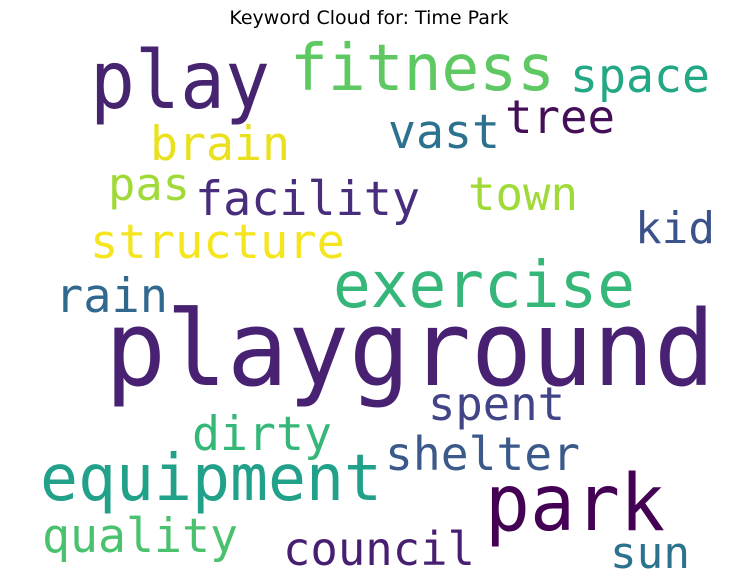 Image resolution: width=738 pixels, height=583 pixels. What do you see at coordinates (220, 144) in the screenshot?
I see `cloud-word: brain` at bounding box center [220, 144].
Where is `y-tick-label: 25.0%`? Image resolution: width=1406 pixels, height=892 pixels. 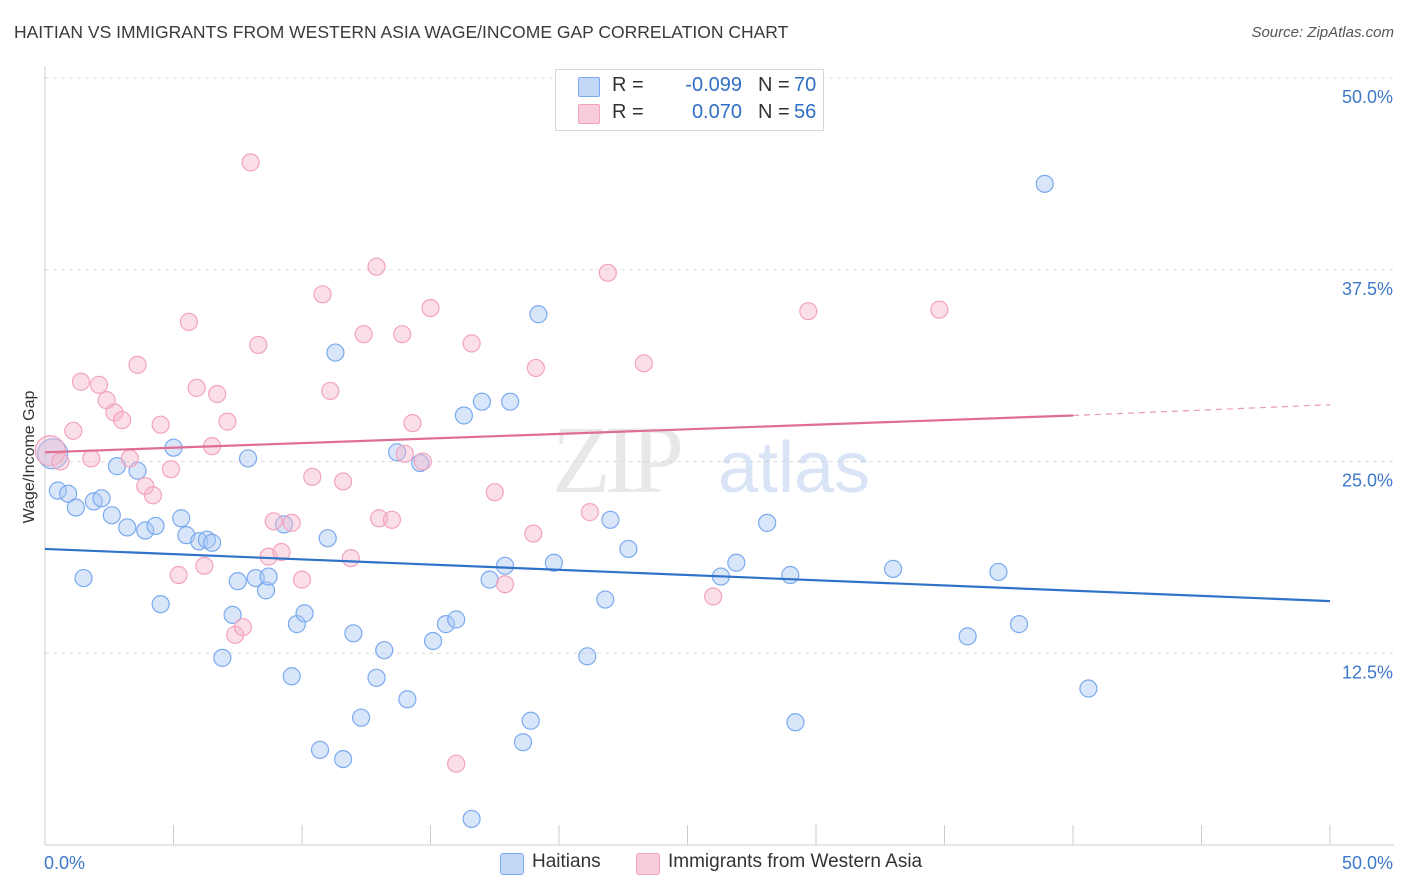 y-tick-label: 25.0% is located at coordinates (1368, 481).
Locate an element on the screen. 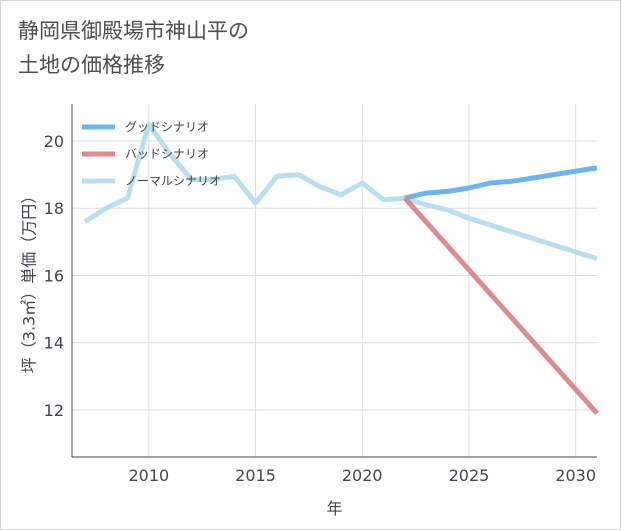  x-tick-label: 2025 is located at coordinates (470, 476).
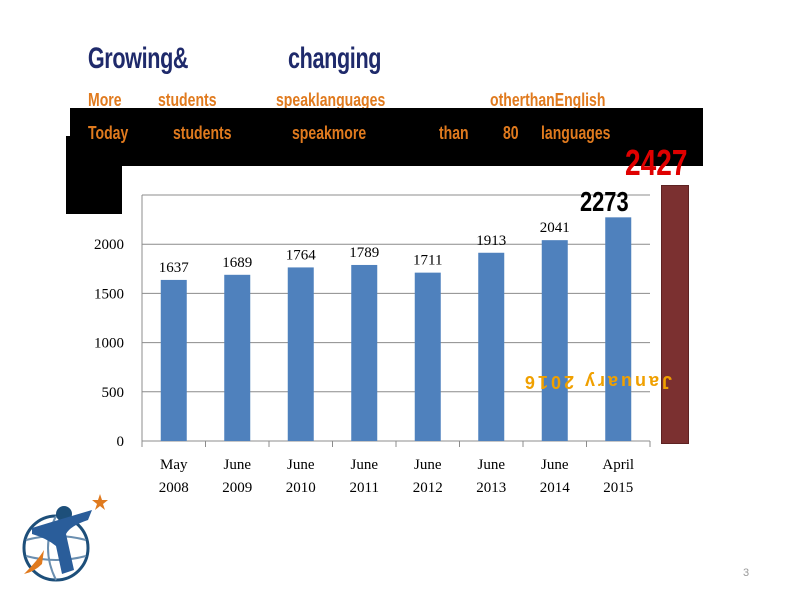 The height and width of the screenshot is (600, 800). Describe the element at coordinates (386, 137) in the screenshot. I see `black-banner` at that location.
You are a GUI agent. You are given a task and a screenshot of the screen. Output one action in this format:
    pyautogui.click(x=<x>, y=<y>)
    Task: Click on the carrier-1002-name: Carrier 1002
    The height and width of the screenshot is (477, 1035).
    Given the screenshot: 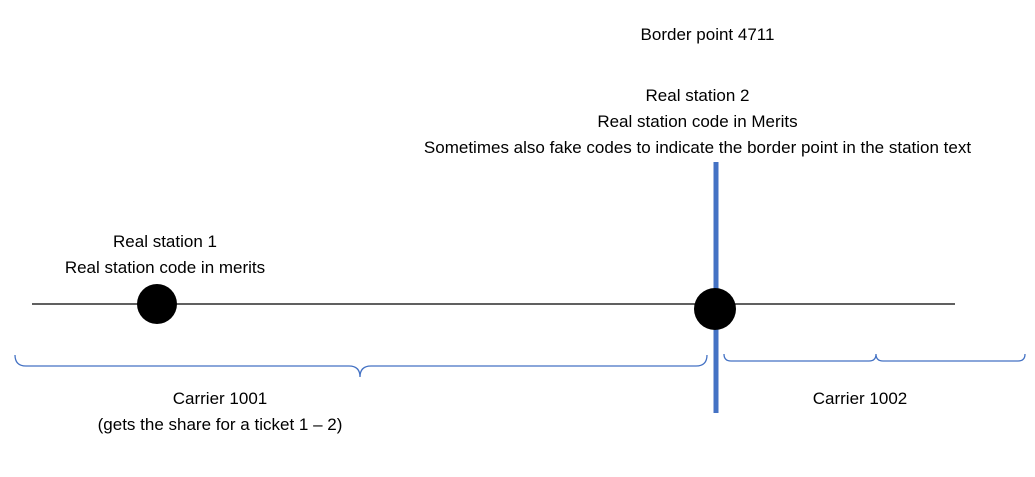 What is the action you would take?
    pyautogui.click(x=860, y=398)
# # # # #
*TO-DO ITEM:* Reproduce verbatim the lines of the data above, starting at the line that contains "You are a GUI" and ending at the line that contains "The height and width of the screenshot is (477, 1035).", including both of those lines and nothing else.

*WRITTEN REPLY:*
You are a GUI agent. You are given a task and a screenshot of the screen. Output one action in this format:
    pyautogui.click(x=<x>, y=<y>)
    Task: Click on the carrier-1002-name: Carrier 1002
    The height and width of the screenshot is (477, 1035).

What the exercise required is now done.